4. Assumptions of Linear Regression: To validly apply linear regression, several assumptions should be met:

   • Linearity: The relationship between the independent and dependent variables should be linear.
   • Independence: The residuals (errors) should be independent. This means that the value of one observation does not influence another.
   • Homoscedasticity: The residuals should have constant variance at all levels of the independent variable(s). In simpler terms, the spread of the residuals should be the same regardless of the value of the independent variable.
   • Normality: The residuals should be approximately normally distributed, especially for smaller sample sizes.

5. Evaluating the Model: After fitting a linear regression model, various metrics are used to evaluate its performance:

   • R-squared ($R^2$): Measures the proportion of variance in the dependent variable that can be explained by the independent variable(s). An $R^2$ value of 1 indicates a perfect fit, while 0 indicates no explanatory power.
   • Adjusted R-squared: Similar to $R^2$, but adjusts for the number of predictors in the model, making it a more reliable measure when multiple predictors are used.
   • p-values: Tests the null hypothesis that a coefficient is equal to zero (no effect). A low p-value (typically < 0.05) indicates that we can reject the null hypothesis.
   • Residual Analysis: Analyzing the residuals can help diagnose problems with the model, such as non-linearity or heteroscedasticity.

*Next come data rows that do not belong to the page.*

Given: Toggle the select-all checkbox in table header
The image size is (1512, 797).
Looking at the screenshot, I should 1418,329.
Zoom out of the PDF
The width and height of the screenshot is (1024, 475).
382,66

6. Applications of Linear Regression:

   • Predictive Analysis: Used in various fields such as economics, finance, biology, and engineering to predict outcomes based on observed data.
   • Trend Analysis: Helps in identifying trends in data, such as how sales figures might respond to advertising spend.
   • Risk Management: In finance, linear regression can assess the risk associated with investment portfolios.

Program :

# Function to perform simple linear regression

simple_linear_regression <- function(x, y) {

  # Check if the inputs are numeric

  if (!is.numeric(x) || !is.numeric(y)) {

    stop("Both x and y must be numeric.")

  }

  # Check if both vectors have the same length

  if (length(x) != length(y)) {

    stop("Vectors x and y must have the same length.")

  }

  # Fit the simple linear regression model

  regression_model <- lm(y ~ x)

  # Print the model summary

  cat("Simple Linear Regression Model Summary:\n")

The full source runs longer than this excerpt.